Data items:

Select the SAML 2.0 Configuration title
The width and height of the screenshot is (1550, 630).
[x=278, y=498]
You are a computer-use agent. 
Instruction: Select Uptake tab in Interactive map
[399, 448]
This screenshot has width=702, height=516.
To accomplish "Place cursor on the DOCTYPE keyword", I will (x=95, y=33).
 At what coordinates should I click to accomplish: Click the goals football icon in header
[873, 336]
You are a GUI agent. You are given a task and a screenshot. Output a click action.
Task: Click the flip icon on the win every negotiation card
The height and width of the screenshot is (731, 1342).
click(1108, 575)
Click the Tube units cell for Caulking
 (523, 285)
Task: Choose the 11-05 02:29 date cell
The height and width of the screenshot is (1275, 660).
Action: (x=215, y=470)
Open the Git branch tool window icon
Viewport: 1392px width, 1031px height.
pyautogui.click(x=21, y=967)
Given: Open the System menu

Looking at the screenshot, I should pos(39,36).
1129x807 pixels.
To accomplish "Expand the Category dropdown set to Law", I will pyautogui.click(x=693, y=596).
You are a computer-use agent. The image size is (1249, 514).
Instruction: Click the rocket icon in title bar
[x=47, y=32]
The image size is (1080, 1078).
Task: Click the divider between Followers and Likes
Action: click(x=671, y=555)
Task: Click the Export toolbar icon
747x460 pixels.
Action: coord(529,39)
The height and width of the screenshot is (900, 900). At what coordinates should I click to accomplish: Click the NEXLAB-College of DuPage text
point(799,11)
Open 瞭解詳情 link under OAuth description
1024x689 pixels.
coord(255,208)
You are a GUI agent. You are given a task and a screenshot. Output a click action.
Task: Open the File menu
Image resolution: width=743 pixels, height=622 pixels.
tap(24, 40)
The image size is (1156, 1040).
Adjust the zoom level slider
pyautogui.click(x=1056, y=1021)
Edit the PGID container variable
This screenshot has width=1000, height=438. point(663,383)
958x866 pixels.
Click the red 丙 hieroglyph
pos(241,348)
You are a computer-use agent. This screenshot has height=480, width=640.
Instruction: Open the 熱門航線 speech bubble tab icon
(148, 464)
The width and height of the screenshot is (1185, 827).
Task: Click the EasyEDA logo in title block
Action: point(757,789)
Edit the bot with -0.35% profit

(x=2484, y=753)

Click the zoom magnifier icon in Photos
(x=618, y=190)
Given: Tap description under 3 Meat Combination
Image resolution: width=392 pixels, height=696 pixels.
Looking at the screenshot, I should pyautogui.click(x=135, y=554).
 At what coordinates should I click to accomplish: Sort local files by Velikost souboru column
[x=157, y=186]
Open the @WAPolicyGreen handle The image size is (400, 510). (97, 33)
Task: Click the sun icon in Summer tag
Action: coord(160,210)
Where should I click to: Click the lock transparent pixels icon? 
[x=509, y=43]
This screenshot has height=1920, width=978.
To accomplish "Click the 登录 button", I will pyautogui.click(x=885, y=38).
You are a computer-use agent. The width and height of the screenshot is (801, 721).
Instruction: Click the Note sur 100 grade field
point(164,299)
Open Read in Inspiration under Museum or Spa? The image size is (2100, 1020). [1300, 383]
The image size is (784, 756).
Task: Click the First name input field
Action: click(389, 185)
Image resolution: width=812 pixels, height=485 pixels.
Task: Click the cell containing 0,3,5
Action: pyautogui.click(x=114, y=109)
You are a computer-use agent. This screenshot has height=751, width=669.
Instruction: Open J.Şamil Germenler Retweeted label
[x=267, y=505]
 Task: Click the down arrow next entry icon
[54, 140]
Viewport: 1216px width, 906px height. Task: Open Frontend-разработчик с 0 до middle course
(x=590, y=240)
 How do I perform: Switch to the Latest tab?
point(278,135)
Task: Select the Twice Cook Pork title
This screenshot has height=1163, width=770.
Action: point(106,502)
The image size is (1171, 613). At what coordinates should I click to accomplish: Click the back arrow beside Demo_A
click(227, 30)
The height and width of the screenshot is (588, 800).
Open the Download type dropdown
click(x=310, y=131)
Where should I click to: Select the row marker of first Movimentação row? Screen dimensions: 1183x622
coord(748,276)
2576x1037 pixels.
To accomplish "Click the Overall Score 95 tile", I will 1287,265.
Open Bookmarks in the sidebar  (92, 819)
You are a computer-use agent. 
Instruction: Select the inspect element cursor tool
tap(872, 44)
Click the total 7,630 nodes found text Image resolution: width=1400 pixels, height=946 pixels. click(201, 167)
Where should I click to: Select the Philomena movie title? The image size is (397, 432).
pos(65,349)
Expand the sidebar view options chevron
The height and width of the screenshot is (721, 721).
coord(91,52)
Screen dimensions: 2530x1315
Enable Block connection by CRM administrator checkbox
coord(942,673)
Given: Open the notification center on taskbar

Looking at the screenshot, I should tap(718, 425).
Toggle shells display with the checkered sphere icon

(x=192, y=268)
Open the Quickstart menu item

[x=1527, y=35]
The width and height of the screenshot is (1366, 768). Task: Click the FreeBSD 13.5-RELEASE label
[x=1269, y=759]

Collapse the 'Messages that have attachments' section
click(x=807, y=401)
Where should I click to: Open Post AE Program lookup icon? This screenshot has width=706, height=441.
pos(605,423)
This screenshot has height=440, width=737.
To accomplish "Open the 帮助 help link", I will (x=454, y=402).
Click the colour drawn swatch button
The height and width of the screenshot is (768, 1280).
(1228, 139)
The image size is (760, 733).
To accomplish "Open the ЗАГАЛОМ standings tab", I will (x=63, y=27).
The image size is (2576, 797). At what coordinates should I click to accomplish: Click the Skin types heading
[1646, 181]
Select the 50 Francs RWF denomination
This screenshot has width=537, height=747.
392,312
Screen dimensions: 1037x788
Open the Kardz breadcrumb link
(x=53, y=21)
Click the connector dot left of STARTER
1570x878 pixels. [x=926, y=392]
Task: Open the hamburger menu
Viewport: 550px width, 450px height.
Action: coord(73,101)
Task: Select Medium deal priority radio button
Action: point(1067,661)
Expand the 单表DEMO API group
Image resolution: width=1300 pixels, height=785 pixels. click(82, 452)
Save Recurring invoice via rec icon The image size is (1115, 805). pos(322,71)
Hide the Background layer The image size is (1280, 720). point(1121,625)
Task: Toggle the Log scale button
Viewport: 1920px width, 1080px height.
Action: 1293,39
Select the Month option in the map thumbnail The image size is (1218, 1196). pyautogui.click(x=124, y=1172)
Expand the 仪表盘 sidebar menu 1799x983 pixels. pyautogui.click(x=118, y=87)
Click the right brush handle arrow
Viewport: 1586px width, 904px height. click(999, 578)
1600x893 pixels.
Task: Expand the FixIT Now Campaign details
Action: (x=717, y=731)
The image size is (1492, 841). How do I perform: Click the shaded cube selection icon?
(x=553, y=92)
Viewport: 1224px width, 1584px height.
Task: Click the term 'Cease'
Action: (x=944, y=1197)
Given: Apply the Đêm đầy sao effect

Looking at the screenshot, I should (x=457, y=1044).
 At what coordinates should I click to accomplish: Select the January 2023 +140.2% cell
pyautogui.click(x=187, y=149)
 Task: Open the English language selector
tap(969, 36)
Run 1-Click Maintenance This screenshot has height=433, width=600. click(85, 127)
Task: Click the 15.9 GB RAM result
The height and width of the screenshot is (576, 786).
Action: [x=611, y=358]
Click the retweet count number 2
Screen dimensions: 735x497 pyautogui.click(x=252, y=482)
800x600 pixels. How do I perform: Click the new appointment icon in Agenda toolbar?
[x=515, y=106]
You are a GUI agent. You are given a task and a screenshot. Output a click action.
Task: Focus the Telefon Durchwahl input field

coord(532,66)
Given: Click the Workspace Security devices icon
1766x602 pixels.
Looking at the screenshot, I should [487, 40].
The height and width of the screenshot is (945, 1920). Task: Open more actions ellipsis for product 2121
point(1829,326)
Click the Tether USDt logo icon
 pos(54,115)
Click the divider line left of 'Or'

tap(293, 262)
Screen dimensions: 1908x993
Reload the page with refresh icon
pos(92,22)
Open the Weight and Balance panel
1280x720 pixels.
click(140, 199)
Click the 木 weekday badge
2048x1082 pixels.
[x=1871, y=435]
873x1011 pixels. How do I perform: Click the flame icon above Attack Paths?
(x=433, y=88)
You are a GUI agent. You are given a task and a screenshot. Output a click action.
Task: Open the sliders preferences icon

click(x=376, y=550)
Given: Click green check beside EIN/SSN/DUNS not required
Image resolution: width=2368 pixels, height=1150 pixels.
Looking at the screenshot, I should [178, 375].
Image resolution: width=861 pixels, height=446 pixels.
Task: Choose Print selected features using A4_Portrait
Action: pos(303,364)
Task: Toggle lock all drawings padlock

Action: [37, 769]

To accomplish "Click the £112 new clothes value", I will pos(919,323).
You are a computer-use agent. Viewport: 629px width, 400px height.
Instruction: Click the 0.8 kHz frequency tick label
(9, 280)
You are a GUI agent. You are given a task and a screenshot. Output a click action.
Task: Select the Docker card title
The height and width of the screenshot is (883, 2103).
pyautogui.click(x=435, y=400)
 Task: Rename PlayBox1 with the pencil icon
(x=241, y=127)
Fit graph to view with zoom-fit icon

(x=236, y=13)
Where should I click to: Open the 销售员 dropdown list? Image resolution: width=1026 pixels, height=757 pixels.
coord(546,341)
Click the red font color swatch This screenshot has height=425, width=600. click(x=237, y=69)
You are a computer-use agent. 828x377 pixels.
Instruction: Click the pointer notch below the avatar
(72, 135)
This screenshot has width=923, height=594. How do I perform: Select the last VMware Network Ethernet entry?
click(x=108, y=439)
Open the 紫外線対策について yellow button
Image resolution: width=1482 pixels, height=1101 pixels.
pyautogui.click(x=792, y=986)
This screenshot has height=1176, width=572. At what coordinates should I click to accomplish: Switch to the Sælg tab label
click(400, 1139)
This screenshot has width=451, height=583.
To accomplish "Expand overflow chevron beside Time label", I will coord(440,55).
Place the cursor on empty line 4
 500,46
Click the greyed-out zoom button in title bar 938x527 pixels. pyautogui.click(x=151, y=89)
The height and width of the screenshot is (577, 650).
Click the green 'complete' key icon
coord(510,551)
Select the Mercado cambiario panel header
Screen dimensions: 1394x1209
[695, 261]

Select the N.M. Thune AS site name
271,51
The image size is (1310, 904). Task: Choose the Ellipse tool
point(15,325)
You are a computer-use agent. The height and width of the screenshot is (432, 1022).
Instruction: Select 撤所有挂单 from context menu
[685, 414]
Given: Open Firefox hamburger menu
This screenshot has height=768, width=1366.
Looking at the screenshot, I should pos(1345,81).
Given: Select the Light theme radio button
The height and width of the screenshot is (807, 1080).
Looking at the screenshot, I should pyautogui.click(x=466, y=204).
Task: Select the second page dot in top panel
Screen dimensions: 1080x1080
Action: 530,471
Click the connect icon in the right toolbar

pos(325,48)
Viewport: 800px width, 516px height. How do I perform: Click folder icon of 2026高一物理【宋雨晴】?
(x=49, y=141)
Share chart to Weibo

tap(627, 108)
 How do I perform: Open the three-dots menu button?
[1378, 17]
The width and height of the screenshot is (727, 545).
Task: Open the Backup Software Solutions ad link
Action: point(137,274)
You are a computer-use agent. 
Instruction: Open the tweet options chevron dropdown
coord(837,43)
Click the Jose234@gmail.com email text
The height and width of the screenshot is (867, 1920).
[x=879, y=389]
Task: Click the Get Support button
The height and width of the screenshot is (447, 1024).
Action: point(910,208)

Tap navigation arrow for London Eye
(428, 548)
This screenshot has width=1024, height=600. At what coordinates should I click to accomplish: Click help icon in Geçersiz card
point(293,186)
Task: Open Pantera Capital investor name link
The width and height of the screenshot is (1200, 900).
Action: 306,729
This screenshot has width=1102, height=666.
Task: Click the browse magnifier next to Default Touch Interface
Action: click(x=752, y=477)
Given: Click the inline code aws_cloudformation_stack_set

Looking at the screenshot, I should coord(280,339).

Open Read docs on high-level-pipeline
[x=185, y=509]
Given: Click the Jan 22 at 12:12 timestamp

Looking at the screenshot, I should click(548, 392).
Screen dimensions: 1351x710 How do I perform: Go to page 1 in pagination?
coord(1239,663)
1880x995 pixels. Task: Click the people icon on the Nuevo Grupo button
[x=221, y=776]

Activity:
Every line above with the word "sidebar" is to be copied out.

Exercise solution:
Open Bookmarks in the sidebar  (92, 819)
Expand the sidebar view options chevron
Expand the 仪表盘 sidebar menu 1799x983 pixels. pyautogui.click(x=118, y=87)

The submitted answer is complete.